O governo brasileiro não dispõe dos recursos necessários para financiar o desenvolvimento nacional. É preciso construir estradas, hospitais, escolas, universidades, financiar pesquisas. Por essa razão, os ministros se lançam em viagens pelos principais centros financeiros do mundo, em busca de investidores, que costumam exigir ambiente de paz, confiança, respeito aos contratos e aos pagamentos acertados.

A imagem do Brasil no exterior é requisito essencial para atingir estes objetivos. Quando foi eleito, no Colégio Eleitoral, Tancredo Neves enviou seu fiel assessor Francisco Dornelles aos centros financeiros internacionais para garantir que o Brasil pagaria os juros da dívida externa.

Em seguida, Tancredo fez uma longa viagem à Europa e aos Estados Unidos. Falou de redemocratização, respeito aos direitos civis e garantia das liberdades, além da convocação da Assembleia Constituinte.

Fernando Collor, após ser eleito, também fez um longo giro pelo mundo, passando por países europeus, depois Japão, Rússia e Estados Unidos.

Fernando Henrique é um scholar, deu aulas no exterior, um homem do mundo. Não hesitou em viajar diversas vezes ao estrangeiro para exibir sua erudição. Ganhou a amizade do ex-presidente Bill Clinton. Passou temporadas em Camp David, casa de campo do primeiro mandatário norte-americano.
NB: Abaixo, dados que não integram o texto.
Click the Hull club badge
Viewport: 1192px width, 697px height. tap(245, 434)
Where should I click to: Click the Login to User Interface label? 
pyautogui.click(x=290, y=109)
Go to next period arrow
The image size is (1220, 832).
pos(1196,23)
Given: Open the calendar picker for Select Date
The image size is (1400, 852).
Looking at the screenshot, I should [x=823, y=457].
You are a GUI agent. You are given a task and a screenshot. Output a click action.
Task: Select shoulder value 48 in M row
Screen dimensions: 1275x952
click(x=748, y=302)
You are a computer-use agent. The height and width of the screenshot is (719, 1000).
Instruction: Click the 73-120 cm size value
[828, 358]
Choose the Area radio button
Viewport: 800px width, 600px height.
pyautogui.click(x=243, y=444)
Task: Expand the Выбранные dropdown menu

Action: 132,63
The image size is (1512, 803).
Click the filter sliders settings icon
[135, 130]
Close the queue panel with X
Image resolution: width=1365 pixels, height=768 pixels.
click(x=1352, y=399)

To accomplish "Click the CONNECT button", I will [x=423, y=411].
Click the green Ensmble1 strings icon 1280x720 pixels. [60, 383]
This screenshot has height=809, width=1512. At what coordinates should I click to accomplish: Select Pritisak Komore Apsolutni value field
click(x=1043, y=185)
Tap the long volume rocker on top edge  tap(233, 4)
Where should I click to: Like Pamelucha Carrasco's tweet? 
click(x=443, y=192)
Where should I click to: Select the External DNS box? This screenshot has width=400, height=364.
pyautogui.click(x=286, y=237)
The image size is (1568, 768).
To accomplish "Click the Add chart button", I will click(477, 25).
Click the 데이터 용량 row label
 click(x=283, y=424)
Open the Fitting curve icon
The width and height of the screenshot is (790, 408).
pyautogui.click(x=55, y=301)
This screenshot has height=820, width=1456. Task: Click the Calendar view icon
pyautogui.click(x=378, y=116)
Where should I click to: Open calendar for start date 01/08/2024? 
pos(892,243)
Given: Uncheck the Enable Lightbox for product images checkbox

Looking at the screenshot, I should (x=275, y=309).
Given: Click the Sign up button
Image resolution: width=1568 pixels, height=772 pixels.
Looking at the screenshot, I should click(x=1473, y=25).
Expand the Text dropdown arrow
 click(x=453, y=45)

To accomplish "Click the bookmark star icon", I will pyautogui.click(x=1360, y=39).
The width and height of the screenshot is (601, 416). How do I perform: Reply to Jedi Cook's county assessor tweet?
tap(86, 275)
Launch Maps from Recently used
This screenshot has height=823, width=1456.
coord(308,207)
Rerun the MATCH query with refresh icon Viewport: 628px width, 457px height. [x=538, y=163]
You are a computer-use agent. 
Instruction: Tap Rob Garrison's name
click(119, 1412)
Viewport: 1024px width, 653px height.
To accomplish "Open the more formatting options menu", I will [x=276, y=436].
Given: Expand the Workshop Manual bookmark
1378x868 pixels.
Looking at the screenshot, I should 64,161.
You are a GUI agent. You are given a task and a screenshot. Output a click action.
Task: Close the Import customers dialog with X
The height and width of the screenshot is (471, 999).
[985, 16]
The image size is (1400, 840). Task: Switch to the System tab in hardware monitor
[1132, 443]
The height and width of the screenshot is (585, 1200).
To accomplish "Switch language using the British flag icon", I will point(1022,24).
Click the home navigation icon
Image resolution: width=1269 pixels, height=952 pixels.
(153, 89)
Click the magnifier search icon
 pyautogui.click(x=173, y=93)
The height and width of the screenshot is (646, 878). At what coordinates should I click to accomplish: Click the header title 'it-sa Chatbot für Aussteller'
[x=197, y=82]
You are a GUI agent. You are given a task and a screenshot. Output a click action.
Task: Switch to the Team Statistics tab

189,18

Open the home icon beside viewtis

Quando presidente, Lula viajou muito ao exterior. Ele coordenou ações, na Europa, com os partidos socialistas democráticos, além de aglutinar a esquerda latino-americana com seu apoio a Cuba, Nicarágua e Venezuela. Lula, hoje, não anda pelas ruas do Brasil. Ele é questionado por atos de corrupção em seu governo, os quais culminaram com a prisão dele, em Curitiba, e de diversos auxiliares, inclusive do então todo poderoso Antônio Palocci, que se transformou em delator. Por intermédio de uma série de manobras jurídicas, foi libertado, mas não absolvido das acusações.

No exterior, ele caminha com desembaraço. Proferiu discurso impactante, em nível de estadista, diante do parlamento europeu. Aplaudido de pé. Falou em universidade em Paris, foi recebido com honras de chefe de estado por Emmanuel Macron, na França. Conversou com Olaf Scholz, possível sucessor de Angela Merkel, na Alemanha, e com o primeiro-ministro da Espanha, Pedro Sanchez. Lula faz no exterior o que não faz no Brasil.

Bolsonaro, por sua vez, respondeu com um périplo pelos países árabes, em busca dos petrodólares. No exterior, o chefe do governo trata de assuntos internos. Fala do conteúdo das provas do Enem e comunica o adiamento de seu possível casamento com o PL, presidido por Valdemar Costa Neto, condenado a sete anos de prisão por corrupção.

No exterior, os presidentes brasileiros discutem assuntos internos com mais facilidade. A repercussão interna é garantida. Aos estrangeiros, como no caso dos árabes, agora, resta assistir sem entender ao que faz o presidente naquelas plagas com enorme comitiva.

Lula quer chegar ao Brasil envolto pela boa vontade dos principais líderes europeus. Bolsonaro pode dizer que foi buscar investimentos nos povos do deserto. Mas nem um nem outro, neste momento, têm condições de andar pelas ruas do país sem um poderoso séquito de seguranças.